Distributed sampling over MPI using Pigeons

Running MPI locally

To run MPI locally on one machine, using 4 MPI processes, use:

using Pigeons
result = pigeons(
    target = toy_mvn_target(100),
    checkpoint = true,
    on = ChildProcess(
            n_local_mpi_processes = 4))
Result{PT}("/home/runner/work/Pigeons.jl/Pigeons.jl/docs/build/results/all/2025-04-24-22-35-37-cb7hZWmA")

Note that if n_local_mpi_processes exceeds the number of cores, performance will steeply degrade (in contrast to threads, for which performance degrades much more gracefully when the number of threads exceeds the number of cores).

Using on = ChildProcess(...) is also useful to change the number of threads without having to restart the Julia session. For example, to start 4 child processes, each with two threads concurrently sharing work across the chains, use:

result = pigeons(
    target = toy_mvn_target(100),
    multithreaded = true,
    checkpoint = true,
    on = ChildProcess(
            n_local_mpi_processes = 4,
            n_threads = 2))
Result{PT}("/home/runner/work/Pigeons.jl/Pigeons.jl/docs/build/results/all/2025-04-24-22-36-06-kTnPtlgt")

Alternatively, if instead of using the 2 threads to parallelize across chain, we want to use them to parallelize e.g. a custom likelihood evalutation over datapoints, set multithreaded = false to indicate to pigeons it is not responsible for the multithreading (multithreaded = false is the default behaviour):

result = pigeons(
    target = toy_mvn_target(100),
    multithreaded = false, # can be skipped, the default
    checkpoint = true,
    on = ChildProcess(
            n_local_mpi_processes = 4,
            n_threads = 2))
Result{PT}("/home/runner/work/Pigeons.jl/Pigeons.jl/docs/build/results/all/2025-04-24-22-36-35-zmQb3FL5")

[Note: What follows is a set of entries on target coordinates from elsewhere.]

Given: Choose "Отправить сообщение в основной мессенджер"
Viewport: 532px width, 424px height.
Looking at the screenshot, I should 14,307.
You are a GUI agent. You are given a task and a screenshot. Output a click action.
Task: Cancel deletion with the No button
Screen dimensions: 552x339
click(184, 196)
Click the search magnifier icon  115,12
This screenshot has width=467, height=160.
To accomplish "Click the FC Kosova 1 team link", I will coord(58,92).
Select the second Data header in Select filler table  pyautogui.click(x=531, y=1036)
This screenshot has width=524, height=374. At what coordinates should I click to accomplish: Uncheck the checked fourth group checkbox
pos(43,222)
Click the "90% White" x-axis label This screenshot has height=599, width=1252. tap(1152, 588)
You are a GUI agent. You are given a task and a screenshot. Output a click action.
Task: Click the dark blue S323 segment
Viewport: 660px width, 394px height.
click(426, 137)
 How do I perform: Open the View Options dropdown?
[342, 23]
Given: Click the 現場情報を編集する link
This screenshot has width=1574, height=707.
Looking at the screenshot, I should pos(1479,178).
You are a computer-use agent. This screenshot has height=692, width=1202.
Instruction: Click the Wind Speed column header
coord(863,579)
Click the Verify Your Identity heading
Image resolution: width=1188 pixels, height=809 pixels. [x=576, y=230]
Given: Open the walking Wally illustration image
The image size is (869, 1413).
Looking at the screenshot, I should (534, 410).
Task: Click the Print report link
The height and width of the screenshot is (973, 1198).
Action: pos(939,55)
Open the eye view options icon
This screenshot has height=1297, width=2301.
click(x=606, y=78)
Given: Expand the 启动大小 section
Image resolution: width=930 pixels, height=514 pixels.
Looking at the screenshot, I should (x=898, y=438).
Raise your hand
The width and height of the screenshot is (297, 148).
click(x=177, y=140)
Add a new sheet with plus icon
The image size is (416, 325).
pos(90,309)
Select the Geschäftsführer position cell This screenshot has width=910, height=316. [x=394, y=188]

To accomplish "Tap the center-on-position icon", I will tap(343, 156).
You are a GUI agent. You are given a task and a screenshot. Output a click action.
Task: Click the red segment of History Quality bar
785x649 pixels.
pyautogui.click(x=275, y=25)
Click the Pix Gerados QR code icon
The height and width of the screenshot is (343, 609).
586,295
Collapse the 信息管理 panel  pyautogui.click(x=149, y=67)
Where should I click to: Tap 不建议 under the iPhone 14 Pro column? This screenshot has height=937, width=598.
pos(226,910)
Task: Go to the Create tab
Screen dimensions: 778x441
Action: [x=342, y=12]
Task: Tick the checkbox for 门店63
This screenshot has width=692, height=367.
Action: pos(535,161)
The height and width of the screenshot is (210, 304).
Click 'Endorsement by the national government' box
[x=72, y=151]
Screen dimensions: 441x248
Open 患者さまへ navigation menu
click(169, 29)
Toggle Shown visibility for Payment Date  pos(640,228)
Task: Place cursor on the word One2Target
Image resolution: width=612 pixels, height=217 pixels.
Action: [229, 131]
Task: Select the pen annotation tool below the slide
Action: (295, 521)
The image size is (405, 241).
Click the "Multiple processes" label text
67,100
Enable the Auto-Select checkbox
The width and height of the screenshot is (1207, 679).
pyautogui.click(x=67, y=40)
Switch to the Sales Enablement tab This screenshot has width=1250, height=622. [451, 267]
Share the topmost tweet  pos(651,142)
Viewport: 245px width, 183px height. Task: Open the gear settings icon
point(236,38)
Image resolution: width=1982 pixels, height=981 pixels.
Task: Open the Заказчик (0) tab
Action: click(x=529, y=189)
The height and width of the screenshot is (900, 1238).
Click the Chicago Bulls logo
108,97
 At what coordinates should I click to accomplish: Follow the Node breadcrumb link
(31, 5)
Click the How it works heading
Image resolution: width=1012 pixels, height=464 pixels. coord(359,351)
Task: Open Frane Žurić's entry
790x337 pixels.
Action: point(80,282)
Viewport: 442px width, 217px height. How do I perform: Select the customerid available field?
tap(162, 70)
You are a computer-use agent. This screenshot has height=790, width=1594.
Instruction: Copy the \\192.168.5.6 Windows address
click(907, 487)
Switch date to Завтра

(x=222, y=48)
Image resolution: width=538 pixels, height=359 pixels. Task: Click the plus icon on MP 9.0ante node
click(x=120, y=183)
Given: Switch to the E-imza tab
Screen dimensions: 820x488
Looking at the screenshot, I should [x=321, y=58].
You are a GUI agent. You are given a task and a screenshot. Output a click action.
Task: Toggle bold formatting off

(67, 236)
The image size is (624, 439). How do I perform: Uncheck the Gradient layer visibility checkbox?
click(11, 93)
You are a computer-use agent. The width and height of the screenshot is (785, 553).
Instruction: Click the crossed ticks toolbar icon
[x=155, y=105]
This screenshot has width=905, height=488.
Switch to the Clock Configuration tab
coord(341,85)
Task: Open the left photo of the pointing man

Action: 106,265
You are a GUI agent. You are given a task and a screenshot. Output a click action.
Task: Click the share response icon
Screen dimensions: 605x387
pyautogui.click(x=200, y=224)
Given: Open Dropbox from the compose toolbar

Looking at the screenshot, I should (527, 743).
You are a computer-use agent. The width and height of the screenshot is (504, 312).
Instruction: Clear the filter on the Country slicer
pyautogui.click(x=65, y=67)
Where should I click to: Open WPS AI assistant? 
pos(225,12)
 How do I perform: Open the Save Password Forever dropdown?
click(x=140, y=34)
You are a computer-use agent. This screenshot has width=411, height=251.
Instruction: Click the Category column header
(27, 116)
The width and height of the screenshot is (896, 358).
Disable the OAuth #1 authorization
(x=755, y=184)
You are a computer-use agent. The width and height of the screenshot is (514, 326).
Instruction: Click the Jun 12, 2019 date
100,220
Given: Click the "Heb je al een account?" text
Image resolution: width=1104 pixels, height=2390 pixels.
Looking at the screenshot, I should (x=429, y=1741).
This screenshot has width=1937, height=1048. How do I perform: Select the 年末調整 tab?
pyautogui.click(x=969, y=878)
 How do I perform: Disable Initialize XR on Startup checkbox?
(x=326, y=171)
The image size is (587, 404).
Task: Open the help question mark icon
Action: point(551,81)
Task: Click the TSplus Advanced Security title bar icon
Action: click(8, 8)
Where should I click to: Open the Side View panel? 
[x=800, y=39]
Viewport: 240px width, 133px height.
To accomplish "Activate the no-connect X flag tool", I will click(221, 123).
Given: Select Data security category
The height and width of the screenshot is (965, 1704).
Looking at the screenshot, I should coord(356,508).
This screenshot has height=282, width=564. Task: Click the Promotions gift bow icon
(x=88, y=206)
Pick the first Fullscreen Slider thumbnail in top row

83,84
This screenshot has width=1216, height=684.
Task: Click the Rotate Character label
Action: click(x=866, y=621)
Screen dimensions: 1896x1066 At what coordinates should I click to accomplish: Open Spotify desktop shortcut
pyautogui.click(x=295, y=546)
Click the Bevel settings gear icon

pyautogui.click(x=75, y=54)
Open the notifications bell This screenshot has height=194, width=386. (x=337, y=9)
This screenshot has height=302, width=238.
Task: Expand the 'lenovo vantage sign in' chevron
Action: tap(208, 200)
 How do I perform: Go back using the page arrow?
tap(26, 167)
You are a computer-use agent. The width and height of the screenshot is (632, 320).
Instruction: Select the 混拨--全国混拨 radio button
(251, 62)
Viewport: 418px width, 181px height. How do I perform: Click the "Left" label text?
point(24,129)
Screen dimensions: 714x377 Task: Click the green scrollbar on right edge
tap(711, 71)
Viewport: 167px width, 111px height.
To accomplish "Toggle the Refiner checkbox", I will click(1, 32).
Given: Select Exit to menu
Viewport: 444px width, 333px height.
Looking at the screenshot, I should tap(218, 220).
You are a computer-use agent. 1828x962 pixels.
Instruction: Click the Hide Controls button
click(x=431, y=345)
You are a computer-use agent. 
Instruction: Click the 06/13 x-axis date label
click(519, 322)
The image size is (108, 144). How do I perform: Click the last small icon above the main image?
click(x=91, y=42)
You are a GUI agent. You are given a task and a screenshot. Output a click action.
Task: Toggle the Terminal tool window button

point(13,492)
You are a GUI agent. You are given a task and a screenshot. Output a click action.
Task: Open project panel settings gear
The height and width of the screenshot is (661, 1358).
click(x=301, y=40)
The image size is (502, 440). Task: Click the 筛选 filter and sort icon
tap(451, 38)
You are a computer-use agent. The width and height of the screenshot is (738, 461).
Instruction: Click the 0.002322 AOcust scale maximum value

To analyze the output, see the documentation page on post-processing for MPI runs. Briefly, one option is to load the state of the sampler back to your interactive chain via:

pt = Pigeons.load(result) # possible thanks to 'pigeons(..., checkpoint = true)' used above
PT("/home/runner/work/Pigeons.jl/Pigeons.jl/docs/build/results/all/2025-04-24-22-37-04-vapZNDNz")

Running MPI on a cluster

The magic of distributed Parallel Tempering

If the dimensionality of the state space is large, you may worry that the time to transmit states over the network would dominate the running time. Remarkably, the size of the messages transmitted in the inner loop of our algorithm does not depend on the state space. In a nutshell, the machines only need to transmit the value of log density ratios (a single float). See Algorithm 5 in Syed et al., 2021 for details.

MPI is typically available via a cluster scheduling system. At the time of writing, PBS and SLURM are supported, and an experimental implementation of LSF is included. Create an issue if you would like another submission system included.

The main three steps to run MPI over several machines are given below. For more information, please read the detailed instructions.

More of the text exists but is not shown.